The 2007 NFL season starts today, and wouldn’t you know it, JaMarcus Russell, the first overall pick of this year’s NFL Draft, is still without a contract.

This isn’t surprising. Every year, veteran NFL players dissatisfied with their contracts and rookies frustrated with their prospective deals decide not to show up to training camp. For rookies, this is a gamble. By not participating in camp, you might get your team to give you a more lucrative contract. But if the team doesn’t give in, not only are you stuck with whatever deal it chooses to give you, the time you spent away from training camp has reduced your value to the team. If your team ends up releasing you because you can’t agree on a contract, your value as a free agent won’t be helped by the fact that you have played in zero NFL games yet already have a track record of being tough to cooperate with.

But my beef isn’t with rookies. The fact that the NFL Players Association is utterly impotent doesn’t help them out. It is completely within a player’s right to argue for any contract he wants. Nor do I have anything against players who are given the franchise tag, which allows each NFL team to lock one of their would-be unrestricted free agents into a one-year deal. In this case, the player has not signed a contract and is still forced into terms under which to play. Think about it – if you just finished the last year of a five-year deal with your job and you were hugely productive in your last year, you’d be ticked off if your company forced you to work another year before you could try and seek out other offers.

My problem is with players who have already signed contracts but who hold out because they think they aren’t being paid enough. Everybody knows the key example of this: Terrell Owens. In 2005, he was set to earn $3.5 million as a wide receiver for the Philadelphia Eagles. He thought this wasn’t enough given how he played the year before so he held out. Let’s say Owens had an abysmal year in 2004 ­- would the Eagles pay him less money in 2005 because he underperformed his contract? Absolutely not, because it’s a contract. It’s something you sign to guarantee a transaction of services (playing time) for compensation (money). If Owens or any other player thinks it’s within his rights to disobey his contract when his play exceeds expectations, he should be prepared to be paid less when he underperforms as well.

But aside from contract holdouts, there’s a deeper conflict that underlies most players’ dissatisfaction with their salaries.
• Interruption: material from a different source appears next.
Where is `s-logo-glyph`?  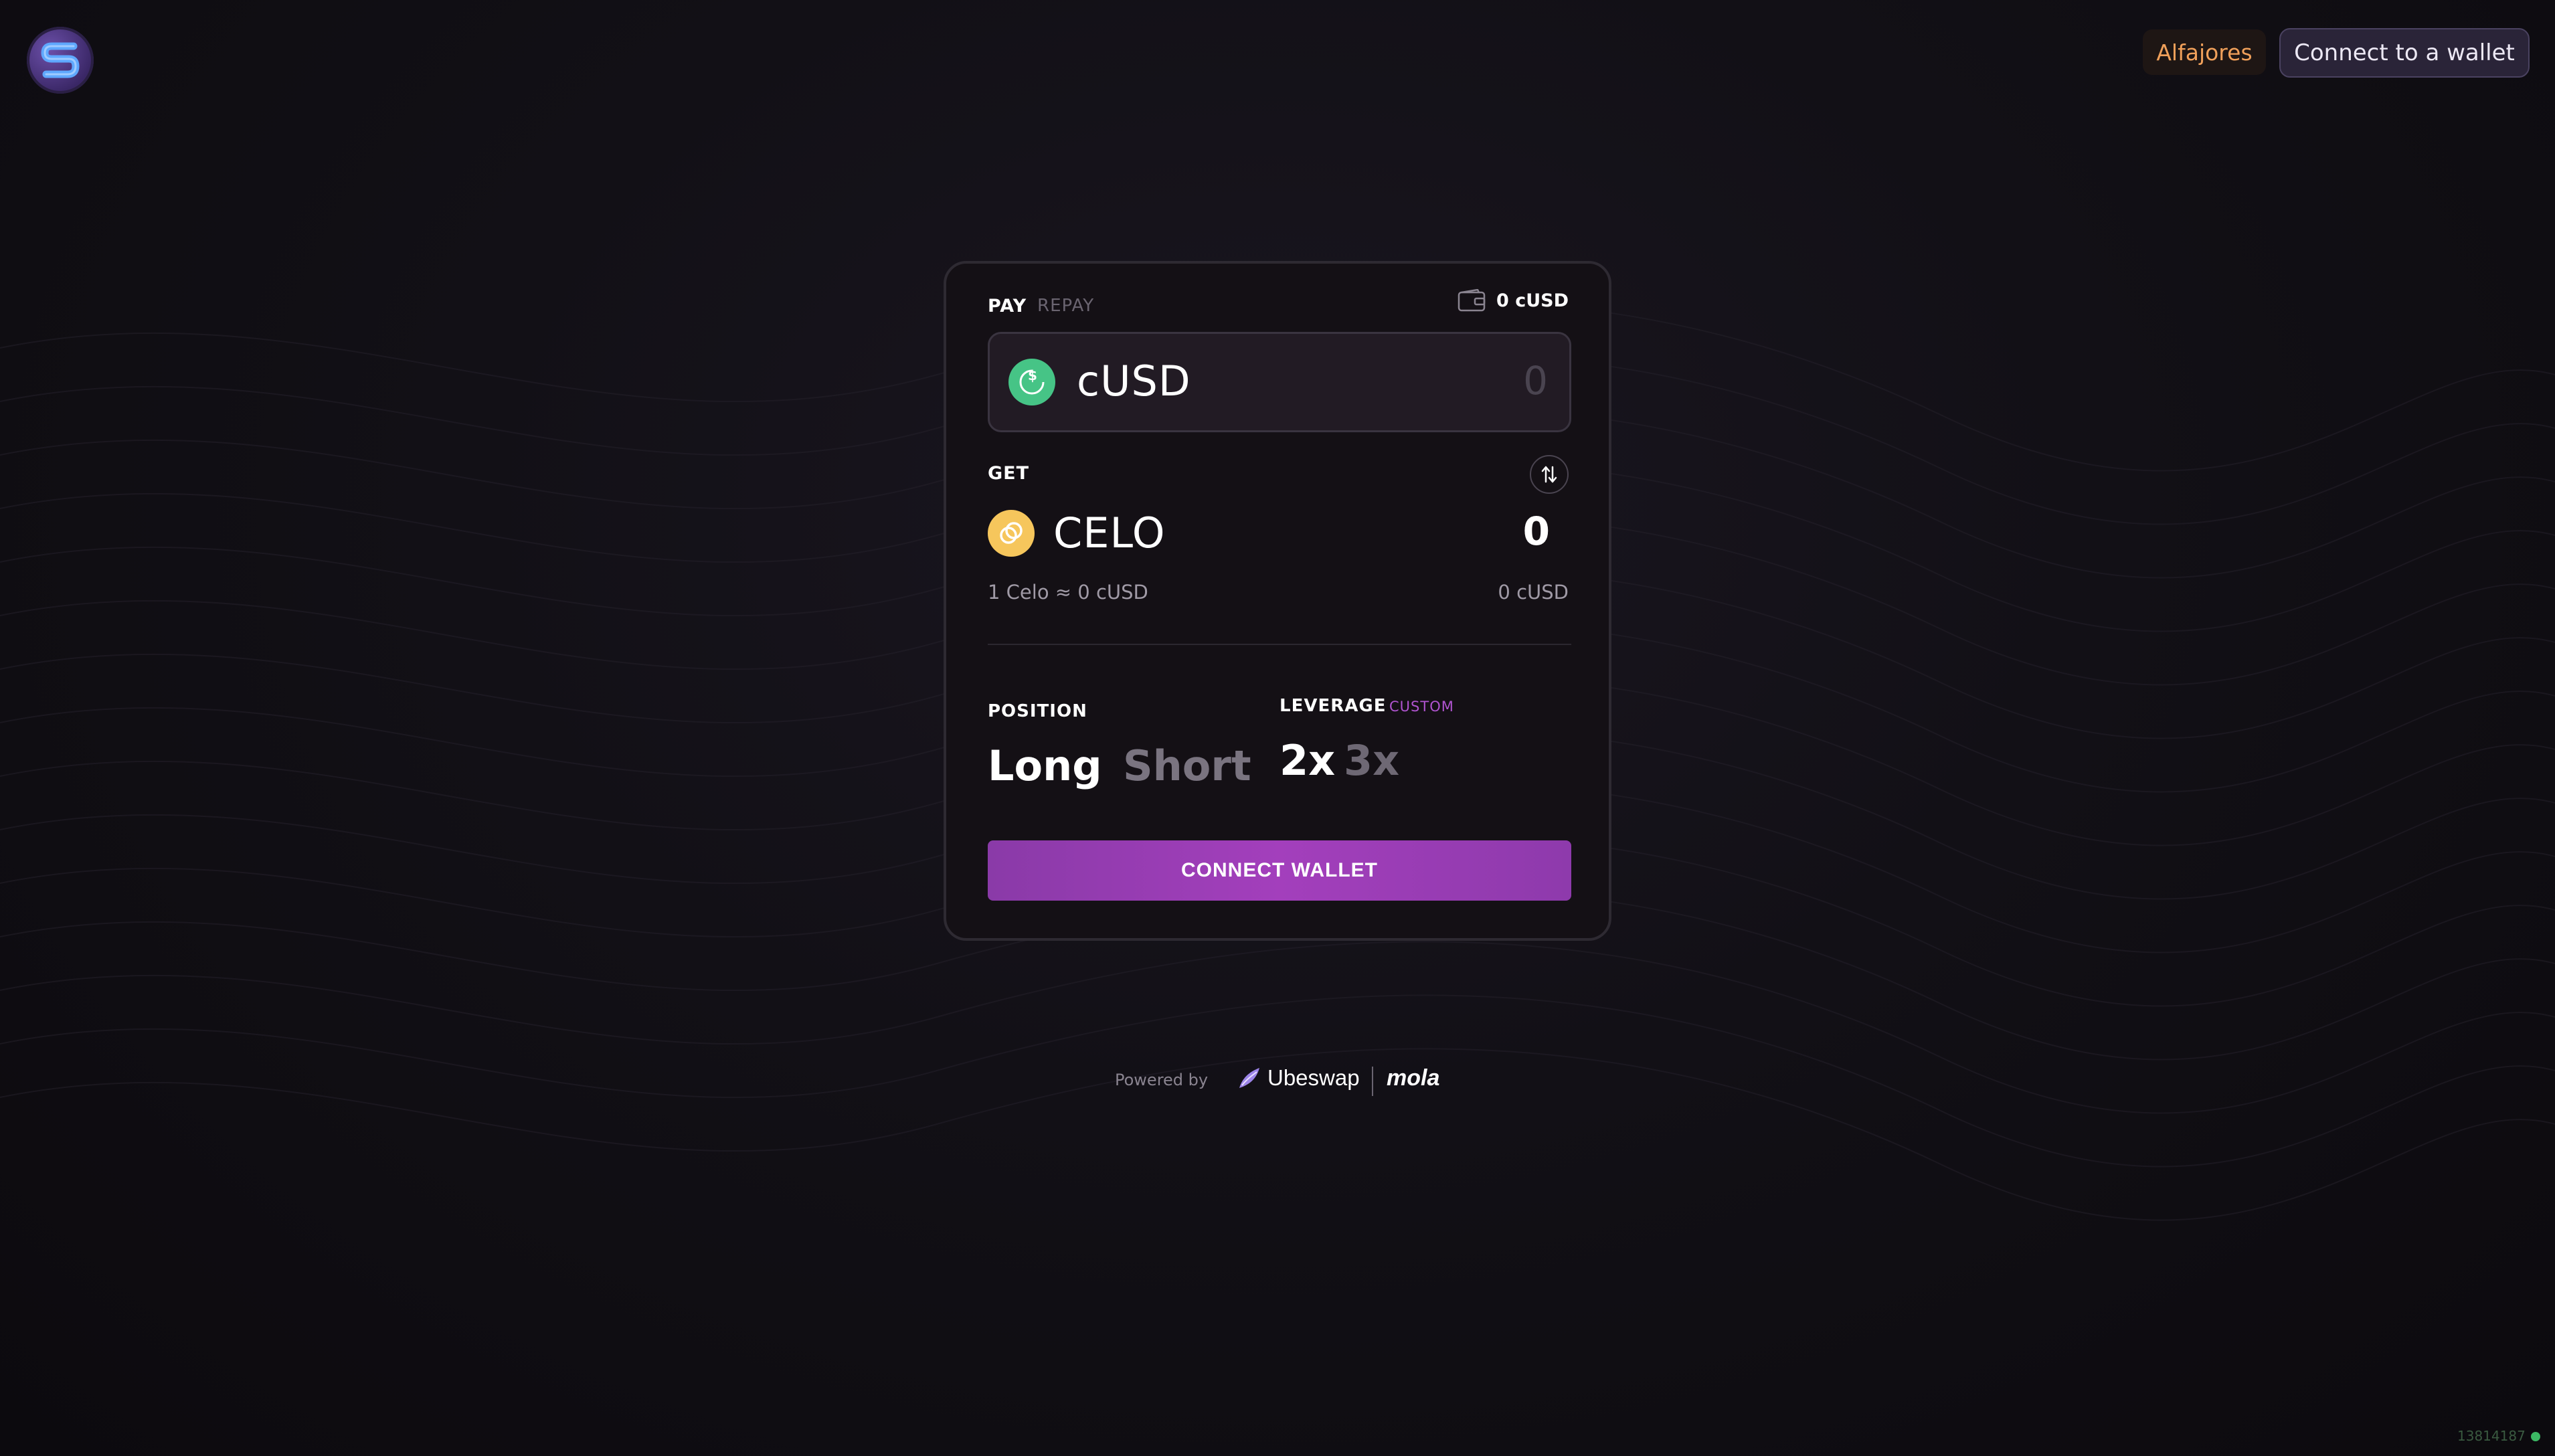
s-logo-glyph is located at coordinates (60, 60).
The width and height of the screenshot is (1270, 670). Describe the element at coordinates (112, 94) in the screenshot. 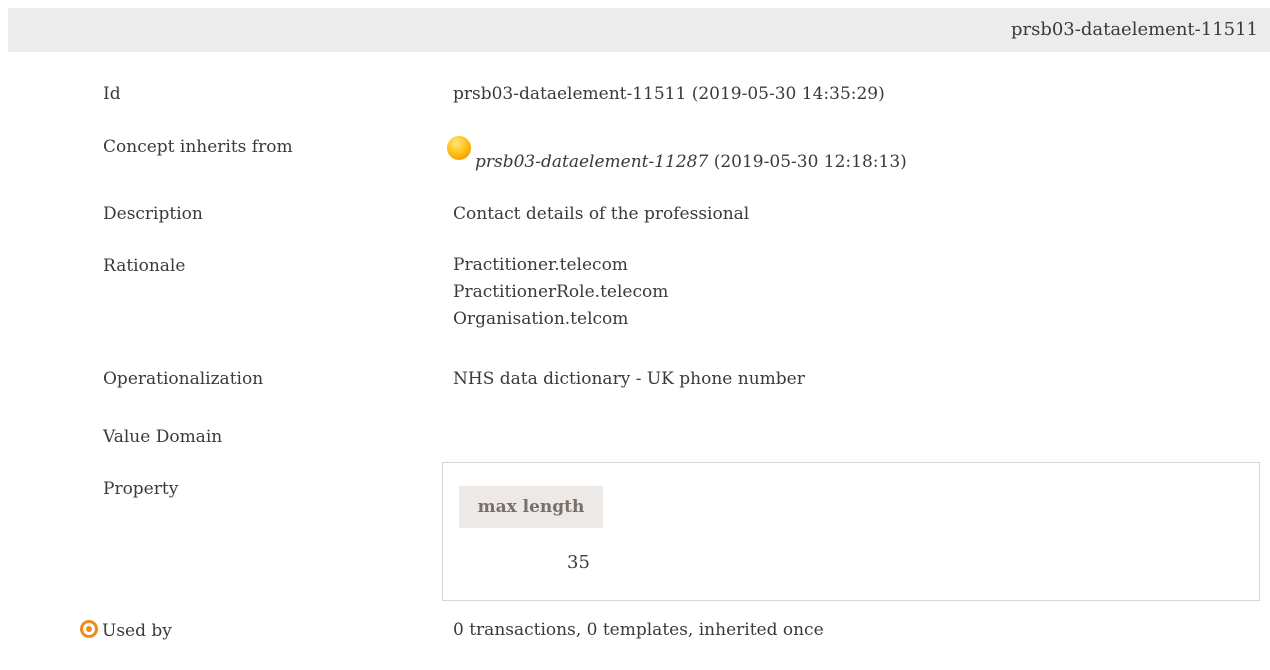

I see `id-label: Id` at that location.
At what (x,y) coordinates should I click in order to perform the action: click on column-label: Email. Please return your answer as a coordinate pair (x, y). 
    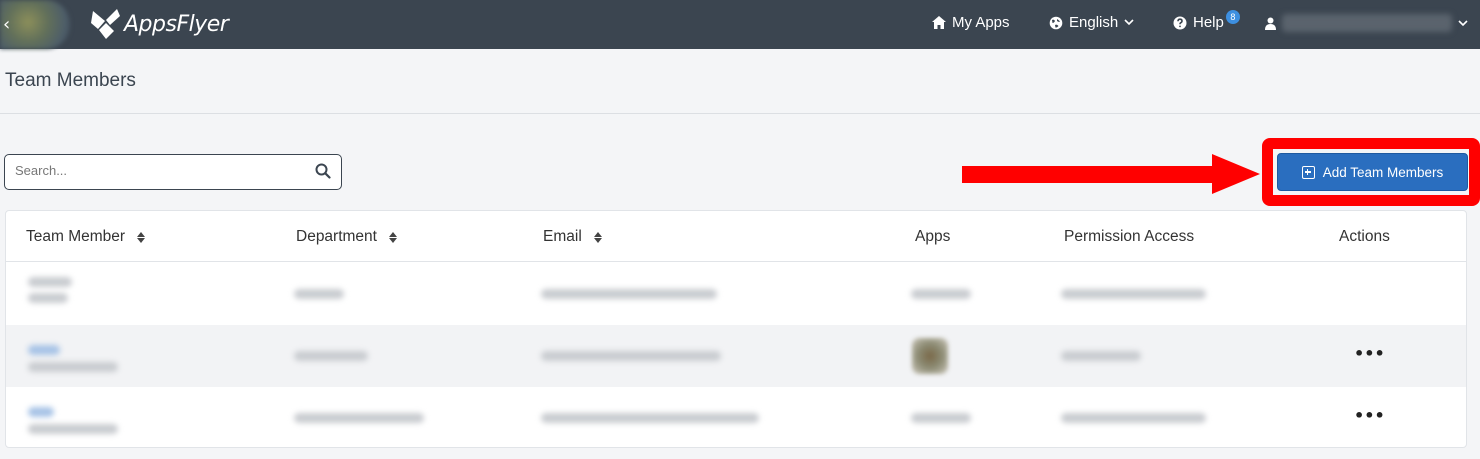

Take wide receiver Randy Moss, for example. During his seven years with the Minnesota Vikings, he put up stellar stats and went to the Pro Bowl five times. But when it came time to renegotiate, Moss was displeased with the money the Vikings were willing to give him for a contract extension. But the Oakland Raiders, fresh off a swell 5-11 season, decided that their problems would be solved by giving a fat contract to a stud wide-out. That’s a great idea if you’re the Red Sox and have an infinite amount of projectile money to throw at players, but football has a salary cap. So after Oakland gave Moss roughly $8 million per year in both 2005 and 2006, their junior varsity offensive line pioneered their 4-12 and 2-14 seasons. What happened after 2006? Moss complained about Oakland’s losing, a result in large part because they overpaid for his services, and decided to take less than half his current salary to join the Patriots, a team notoriously stingy for never paying contract holdouts (see: Deion Branch).

The odd part about all of these contract negotiations is that there is a conflict of interest not only between the player and the team, but sometimes the player’s desire to win and his desire for money. When every team has equal resources, as they do in the NFL, the teams that spread their payroll most efficiently will have success. Everybody has the right to do whatever is in their power to get the contract they want, but once you sign it, don’t hold out. If you truly want to win, that’s bad for you and your team.

Ben Singer ’09 was holding out on writing this column until he realized he wasn’t being paid.